From the data below, copy out every line in which the word "Privacy" occurs.

(Beginning of Material for the task)

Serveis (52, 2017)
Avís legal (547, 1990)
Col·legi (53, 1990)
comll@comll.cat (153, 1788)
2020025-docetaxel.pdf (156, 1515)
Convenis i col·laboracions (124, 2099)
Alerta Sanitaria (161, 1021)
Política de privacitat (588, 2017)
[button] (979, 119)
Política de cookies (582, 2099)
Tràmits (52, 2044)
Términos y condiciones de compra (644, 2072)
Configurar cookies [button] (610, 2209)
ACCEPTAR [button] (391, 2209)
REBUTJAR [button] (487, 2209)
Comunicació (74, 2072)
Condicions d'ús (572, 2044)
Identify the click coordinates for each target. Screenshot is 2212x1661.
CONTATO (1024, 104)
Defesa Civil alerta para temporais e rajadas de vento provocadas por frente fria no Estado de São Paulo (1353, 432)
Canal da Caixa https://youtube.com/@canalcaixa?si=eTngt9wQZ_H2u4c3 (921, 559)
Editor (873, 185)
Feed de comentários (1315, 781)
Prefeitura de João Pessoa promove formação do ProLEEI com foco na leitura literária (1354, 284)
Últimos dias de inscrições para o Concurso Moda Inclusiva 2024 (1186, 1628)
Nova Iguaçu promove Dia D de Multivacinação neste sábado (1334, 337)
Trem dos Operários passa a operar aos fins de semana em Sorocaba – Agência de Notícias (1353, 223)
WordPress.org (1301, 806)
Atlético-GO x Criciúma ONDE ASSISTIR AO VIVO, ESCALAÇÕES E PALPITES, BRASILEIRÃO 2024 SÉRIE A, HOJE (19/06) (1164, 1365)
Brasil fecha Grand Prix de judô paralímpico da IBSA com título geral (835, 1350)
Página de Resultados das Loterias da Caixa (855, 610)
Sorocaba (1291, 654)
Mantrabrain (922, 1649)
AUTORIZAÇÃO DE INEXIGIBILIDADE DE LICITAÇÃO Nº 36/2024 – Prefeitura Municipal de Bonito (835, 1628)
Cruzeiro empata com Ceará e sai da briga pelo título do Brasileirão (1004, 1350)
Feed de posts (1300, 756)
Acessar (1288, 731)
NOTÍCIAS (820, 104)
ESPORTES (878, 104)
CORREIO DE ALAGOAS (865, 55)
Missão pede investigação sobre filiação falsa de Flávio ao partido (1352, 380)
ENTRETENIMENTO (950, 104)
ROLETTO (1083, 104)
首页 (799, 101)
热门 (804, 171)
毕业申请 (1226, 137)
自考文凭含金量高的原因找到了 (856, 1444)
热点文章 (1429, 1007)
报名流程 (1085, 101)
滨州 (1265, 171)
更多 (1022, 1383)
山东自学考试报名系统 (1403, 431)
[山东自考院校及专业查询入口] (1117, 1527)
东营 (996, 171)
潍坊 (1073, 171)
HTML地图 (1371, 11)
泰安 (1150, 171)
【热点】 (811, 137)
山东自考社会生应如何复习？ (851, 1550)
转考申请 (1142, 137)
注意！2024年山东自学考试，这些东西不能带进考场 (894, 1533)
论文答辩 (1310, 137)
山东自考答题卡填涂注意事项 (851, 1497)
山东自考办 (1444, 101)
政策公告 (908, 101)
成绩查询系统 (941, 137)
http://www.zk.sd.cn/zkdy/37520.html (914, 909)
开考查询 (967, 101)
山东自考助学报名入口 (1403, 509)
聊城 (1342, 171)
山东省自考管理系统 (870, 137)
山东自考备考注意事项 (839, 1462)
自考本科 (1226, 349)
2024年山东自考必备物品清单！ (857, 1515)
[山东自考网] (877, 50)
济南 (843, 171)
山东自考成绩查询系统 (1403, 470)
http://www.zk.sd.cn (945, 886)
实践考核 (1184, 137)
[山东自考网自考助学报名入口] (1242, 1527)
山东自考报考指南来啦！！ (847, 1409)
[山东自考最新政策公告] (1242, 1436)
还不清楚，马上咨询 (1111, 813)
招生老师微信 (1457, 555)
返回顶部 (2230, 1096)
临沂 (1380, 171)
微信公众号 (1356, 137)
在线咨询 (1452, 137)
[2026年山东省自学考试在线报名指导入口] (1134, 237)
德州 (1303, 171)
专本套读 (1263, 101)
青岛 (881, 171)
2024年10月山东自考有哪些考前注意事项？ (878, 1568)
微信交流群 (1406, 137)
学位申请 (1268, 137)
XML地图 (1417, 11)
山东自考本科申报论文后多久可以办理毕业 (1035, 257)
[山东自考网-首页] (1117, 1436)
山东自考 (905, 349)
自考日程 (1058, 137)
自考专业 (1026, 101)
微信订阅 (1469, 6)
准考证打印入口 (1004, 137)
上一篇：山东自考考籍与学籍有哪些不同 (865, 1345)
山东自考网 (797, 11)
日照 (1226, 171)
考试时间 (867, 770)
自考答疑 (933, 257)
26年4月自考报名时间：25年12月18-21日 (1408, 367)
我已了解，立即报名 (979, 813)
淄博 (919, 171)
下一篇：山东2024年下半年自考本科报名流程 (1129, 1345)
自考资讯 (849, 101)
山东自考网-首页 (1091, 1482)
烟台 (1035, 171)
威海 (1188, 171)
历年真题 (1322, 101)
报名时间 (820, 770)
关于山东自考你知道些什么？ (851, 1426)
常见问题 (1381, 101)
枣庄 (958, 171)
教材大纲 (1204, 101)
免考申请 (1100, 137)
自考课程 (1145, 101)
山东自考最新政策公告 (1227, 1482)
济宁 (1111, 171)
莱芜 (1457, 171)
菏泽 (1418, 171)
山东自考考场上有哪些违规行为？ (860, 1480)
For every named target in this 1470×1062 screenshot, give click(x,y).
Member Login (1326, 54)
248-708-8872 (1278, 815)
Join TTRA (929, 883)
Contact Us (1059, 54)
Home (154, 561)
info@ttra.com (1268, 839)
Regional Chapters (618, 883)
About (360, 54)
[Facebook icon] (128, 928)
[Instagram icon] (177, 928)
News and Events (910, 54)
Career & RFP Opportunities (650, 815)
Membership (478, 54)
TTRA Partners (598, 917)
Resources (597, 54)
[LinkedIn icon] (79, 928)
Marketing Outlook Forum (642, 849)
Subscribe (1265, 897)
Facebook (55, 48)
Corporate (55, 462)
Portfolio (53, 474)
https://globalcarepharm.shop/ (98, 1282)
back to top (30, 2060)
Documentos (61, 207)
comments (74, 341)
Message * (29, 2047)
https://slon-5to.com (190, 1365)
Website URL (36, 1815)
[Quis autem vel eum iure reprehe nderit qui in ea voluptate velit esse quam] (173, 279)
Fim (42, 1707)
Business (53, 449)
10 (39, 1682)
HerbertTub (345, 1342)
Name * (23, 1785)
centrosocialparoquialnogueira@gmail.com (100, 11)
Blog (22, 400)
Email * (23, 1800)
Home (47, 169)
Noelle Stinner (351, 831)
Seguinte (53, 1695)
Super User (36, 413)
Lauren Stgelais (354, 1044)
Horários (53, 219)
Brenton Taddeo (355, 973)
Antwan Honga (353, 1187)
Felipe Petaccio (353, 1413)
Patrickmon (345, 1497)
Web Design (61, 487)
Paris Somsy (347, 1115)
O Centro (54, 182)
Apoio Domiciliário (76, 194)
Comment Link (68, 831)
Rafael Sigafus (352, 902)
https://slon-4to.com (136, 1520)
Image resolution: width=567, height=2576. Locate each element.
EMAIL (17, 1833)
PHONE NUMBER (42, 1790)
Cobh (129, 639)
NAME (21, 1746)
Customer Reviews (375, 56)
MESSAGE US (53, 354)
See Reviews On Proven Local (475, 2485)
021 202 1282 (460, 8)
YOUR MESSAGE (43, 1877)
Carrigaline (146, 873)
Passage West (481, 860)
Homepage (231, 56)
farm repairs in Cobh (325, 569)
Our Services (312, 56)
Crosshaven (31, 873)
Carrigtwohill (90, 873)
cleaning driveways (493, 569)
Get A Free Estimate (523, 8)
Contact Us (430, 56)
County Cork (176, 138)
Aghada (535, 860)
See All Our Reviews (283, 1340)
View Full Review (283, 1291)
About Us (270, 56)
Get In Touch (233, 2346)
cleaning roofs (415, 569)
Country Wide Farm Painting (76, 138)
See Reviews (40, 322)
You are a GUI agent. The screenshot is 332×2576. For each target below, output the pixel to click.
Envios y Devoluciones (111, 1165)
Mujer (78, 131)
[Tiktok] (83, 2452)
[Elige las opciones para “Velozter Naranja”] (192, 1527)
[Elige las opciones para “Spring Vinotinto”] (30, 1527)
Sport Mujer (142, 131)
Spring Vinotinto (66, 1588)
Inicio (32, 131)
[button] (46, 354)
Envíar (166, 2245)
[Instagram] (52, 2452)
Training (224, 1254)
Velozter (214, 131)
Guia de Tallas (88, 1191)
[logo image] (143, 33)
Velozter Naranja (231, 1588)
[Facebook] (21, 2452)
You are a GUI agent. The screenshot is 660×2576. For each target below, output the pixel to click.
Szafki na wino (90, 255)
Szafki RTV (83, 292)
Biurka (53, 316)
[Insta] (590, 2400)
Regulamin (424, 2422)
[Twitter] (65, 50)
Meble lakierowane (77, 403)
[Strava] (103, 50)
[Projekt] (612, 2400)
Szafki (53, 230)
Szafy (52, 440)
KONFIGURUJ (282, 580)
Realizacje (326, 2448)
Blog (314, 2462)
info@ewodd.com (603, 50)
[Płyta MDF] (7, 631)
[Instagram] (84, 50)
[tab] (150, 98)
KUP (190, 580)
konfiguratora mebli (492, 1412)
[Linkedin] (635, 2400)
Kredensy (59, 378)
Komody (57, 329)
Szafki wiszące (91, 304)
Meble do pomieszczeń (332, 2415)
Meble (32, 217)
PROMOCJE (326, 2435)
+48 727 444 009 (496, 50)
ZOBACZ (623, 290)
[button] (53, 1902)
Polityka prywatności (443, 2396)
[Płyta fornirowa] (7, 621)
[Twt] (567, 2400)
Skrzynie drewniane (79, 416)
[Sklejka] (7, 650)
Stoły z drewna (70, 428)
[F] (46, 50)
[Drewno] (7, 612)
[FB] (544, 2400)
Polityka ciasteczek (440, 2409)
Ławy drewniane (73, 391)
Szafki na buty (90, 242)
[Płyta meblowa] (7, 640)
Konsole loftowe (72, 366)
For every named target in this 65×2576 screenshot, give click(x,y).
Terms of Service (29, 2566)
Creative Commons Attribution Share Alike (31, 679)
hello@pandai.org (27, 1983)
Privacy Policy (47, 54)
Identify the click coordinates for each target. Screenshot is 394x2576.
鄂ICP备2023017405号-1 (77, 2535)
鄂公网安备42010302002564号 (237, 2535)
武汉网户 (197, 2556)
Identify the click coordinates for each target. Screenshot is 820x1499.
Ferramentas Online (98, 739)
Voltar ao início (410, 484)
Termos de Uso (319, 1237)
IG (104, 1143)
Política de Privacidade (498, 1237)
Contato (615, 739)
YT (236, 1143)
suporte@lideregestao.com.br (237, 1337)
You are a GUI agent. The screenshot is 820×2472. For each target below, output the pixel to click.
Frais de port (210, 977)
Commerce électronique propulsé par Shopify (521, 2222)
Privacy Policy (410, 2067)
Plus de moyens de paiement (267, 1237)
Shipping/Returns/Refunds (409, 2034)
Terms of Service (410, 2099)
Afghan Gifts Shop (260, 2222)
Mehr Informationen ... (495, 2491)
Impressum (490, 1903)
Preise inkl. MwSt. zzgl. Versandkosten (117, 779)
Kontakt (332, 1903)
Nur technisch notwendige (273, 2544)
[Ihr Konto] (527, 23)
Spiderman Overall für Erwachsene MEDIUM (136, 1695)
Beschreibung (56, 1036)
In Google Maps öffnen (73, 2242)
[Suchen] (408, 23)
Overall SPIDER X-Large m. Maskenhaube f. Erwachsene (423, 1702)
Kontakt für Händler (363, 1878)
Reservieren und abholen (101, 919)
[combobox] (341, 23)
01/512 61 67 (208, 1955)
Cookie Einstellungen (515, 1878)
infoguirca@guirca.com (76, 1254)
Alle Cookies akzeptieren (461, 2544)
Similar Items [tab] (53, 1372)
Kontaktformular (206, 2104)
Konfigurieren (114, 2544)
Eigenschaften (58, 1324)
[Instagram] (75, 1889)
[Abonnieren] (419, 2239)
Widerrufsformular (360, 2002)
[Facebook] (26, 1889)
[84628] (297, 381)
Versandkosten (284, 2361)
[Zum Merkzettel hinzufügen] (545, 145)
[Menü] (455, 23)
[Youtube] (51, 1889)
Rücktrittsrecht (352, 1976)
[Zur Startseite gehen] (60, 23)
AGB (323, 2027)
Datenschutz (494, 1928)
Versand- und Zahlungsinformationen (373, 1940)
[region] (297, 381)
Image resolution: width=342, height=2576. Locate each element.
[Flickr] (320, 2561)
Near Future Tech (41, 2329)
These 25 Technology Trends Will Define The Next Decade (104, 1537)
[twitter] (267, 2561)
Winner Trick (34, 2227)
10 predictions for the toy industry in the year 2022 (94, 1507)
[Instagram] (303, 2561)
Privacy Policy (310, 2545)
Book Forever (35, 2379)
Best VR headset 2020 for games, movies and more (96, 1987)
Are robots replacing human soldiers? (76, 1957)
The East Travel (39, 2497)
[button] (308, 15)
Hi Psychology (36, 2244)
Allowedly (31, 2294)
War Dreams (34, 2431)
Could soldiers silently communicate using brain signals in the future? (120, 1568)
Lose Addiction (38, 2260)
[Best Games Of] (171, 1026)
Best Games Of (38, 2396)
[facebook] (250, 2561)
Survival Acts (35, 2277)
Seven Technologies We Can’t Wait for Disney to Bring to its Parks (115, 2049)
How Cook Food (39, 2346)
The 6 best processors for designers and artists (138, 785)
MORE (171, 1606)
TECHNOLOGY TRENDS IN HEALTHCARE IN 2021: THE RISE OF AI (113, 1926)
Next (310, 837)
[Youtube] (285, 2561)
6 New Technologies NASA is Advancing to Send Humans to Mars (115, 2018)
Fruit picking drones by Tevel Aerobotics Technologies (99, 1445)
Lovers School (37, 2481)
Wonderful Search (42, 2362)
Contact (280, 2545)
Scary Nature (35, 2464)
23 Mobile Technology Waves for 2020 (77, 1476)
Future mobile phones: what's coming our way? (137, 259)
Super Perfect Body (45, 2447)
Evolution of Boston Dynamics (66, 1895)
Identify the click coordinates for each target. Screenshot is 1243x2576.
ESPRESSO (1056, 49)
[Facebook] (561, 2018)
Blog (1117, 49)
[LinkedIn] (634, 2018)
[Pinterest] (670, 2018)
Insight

(End of Material for the task)

Answer for the task:
Privacy Policy (47, 54)
Privacy Policy (410, 2067)
Privacy Policy (310, 2545)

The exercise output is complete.